(Task input):
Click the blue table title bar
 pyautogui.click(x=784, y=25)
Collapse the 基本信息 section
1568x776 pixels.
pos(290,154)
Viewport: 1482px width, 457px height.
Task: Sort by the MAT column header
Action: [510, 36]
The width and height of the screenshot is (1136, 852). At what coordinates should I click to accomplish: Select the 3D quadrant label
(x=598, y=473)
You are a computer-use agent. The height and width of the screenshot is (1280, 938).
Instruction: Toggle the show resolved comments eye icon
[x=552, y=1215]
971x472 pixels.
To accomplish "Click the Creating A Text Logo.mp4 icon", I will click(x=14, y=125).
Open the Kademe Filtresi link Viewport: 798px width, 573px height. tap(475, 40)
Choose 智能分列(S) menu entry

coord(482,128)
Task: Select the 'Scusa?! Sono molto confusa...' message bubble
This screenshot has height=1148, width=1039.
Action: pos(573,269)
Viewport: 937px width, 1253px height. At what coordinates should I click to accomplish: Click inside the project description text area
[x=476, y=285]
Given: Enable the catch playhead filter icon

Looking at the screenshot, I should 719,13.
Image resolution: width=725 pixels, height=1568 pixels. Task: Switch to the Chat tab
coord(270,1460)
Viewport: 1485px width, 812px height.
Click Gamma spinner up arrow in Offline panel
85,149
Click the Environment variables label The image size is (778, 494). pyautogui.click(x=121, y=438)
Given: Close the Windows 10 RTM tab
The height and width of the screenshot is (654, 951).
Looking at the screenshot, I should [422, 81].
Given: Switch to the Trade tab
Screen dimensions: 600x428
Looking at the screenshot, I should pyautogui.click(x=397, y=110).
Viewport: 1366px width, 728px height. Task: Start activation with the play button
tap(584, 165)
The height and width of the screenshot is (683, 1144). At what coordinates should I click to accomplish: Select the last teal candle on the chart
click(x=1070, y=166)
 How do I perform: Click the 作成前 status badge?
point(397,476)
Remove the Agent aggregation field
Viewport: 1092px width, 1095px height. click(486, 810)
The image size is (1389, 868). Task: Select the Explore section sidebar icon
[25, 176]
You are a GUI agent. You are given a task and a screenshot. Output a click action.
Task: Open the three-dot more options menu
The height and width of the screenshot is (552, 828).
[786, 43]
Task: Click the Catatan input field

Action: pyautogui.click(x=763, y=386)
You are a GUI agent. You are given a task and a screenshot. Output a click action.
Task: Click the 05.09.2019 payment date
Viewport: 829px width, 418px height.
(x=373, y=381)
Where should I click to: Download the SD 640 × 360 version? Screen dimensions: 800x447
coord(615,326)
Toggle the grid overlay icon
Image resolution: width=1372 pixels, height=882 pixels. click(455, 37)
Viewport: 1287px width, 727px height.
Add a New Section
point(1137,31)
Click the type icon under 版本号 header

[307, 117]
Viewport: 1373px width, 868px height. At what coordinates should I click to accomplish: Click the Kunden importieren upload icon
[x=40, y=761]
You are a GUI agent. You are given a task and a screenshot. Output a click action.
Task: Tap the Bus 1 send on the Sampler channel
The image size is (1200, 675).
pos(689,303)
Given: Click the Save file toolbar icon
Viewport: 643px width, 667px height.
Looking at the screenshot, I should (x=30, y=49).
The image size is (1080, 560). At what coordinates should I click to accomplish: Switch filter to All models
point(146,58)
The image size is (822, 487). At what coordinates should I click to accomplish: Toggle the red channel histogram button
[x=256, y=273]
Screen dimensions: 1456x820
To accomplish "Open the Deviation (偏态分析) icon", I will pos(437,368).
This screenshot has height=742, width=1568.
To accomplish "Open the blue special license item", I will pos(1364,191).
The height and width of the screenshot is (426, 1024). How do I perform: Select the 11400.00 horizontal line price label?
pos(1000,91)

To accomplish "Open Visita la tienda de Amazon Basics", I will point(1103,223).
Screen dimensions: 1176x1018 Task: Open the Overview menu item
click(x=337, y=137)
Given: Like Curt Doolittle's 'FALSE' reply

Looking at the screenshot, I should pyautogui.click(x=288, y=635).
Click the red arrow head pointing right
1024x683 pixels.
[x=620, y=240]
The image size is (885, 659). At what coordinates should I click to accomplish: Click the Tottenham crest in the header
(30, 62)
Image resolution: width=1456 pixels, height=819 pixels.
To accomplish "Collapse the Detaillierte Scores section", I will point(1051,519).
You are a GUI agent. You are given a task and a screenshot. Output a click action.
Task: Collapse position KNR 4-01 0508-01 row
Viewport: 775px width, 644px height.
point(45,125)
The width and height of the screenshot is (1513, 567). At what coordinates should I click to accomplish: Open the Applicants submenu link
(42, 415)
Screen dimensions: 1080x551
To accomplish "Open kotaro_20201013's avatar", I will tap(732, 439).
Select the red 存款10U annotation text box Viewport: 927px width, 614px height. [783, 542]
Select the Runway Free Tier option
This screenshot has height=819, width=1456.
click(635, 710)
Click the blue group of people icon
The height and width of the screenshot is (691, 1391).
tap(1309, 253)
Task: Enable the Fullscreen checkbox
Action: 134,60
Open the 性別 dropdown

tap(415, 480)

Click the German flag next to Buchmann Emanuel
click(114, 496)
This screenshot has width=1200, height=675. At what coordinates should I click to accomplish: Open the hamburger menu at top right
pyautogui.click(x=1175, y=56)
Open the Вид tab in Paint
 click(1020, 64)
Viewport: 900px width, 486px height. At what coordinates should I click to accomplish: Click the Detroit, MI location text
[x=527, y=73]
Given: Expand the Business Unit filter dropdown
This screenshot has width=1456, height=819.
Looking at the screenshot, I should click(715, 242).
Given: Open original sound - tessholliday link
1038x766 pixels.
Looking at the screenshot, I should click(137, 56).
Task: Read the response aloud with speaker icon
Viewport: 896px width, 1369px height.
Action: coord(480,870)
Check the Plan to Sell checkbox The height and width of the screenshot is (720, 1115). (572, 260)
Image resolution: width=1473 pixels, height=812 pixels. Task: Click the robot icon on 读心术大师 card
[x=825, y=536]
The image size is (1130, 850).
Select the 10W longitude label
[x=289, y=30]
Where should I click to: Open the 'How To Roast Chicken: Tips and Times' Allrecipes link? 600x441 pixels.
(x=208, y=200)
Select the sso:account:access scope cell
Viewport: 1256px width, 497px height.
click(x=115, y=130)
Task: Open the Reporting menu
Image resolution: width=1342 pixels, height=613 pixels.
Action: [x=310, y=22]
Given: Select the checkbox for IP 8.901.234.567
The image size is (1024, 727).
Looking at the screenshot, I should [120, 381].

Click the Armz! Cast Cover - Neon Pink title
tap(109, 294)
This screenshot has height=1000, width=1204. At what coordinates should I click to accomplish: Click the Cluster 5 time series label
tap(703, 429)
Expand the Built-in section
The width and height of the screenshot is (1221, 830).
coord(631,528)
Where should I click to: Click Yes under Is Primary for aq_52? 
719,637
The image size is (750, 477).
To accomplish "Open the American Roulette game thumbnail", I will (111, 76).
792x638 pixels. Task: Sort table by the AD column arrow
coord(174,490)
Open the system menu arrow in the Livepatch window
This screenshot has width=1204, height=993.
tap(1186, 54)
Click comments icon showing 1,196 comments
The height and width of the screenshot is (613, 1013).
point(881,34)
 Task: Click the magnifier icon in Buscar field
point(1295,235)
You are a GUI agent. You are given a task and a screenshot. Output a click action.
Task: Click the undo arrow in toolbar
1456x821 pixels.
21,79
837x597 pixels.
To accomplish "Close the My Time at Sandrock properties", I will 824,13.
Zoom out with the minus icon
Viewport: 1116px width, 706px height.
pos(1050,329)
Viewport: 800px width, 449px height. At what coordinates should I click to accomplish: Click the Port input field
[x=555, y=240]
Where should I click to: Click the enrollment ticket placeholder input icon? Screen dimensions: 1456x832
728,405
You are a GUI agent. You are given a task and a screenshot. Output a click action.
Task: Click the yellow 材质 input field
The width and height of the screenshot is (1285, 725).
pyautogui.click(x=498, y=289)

(Short problem): Copy everything from the start of the records down to the line containing "[x=552, y=1215]", including both ends, reproducing each line verbatim.

(Written reply):
Click the blue table title bar
 pyautogui.click(x=784, y=25)
Collapse the 基本信息 section
1568x776 pixels.
pos(290,154)
Viewport: 1482px width, 457px height.
Task: Sort by the MAT column header
Action: [510, 36]
The width and height of the screenshot is (1136, 852). At what coordinates should I click to accomplish: Select the 3D quadrant label
(x=598, y=473)
You are a computer-use agent. The height and width of the screenshot is (1280, 938).
Instruction: Toggle the show resolved comments eye icon
[x=552, y=1215]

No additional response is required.